Small Molecule Approaches Toward Therapeutics for Alzheimer's Disease and Colon Cancer

Abstract

The research described in this dissertation is focused on the knowledge-based, often in silico assisted design, targeted synthesis, and biological evaluation of small molecules of interest for two translational medicinal chemistry projects. The first project (Part 1) is aimed at the identification of blood brain barrier (BBB) penetrable dual specificity tyrosine phosphorylation regulated kinase-1A (DYRK1A) inhibitors as a potential disease modifying approach to mitigate cognitive deficits associated with Alzheimer's neurodegeneration. Two major series with potent activity against DYRK1A were identified in addition to a number of other chemotype sub-series that also exhibit somewhat promising activity.

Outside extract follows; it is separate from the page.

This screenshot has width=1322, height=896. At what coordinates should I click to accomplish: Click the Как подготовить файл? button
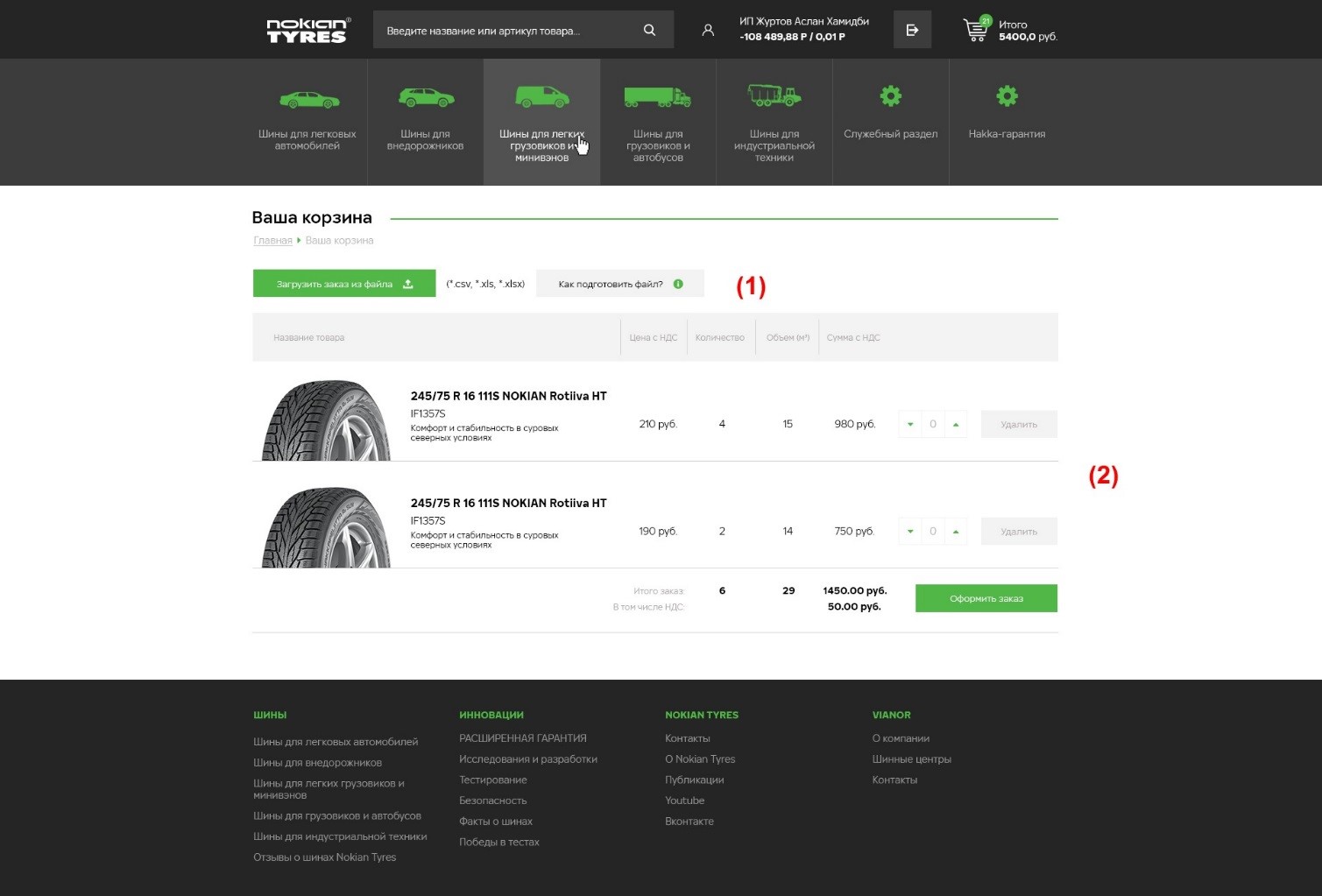[x=619, y=284]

Extensive profiling of active analogs revealed interesting biological activity and selectivity, which led to the identification of two analogs for in vivo studies and revealed new opportunities for further investigation into other kinase targets implicated in neurodegeneration and polypharmacological approaches. The second project (Part 2) is focused on the development of compounds that inhibit PGE₂ production, while not affecting cyclooxygenase (COX) activity, as a novel approach to treat cancer. Compounds were designed with the intention of inhibiting microsomal prostaglandin E₂ synthase-1 (mPGES-1); however, biological evaluation revealed phenotypically active compounds in a cell based assay with an unknown mechanism of action. Further profiling revealed promising anticancer activity in xenograft mouse models. In addition, PGE₂ has been implicated in an immune evasion mechanism of F. tularensis, a strain of bacteria that remains an exploitable threat in biowarfare, thus a small number of analogs were evaluated in a cell model of F. tularensis infection stimulated PGE₂ production.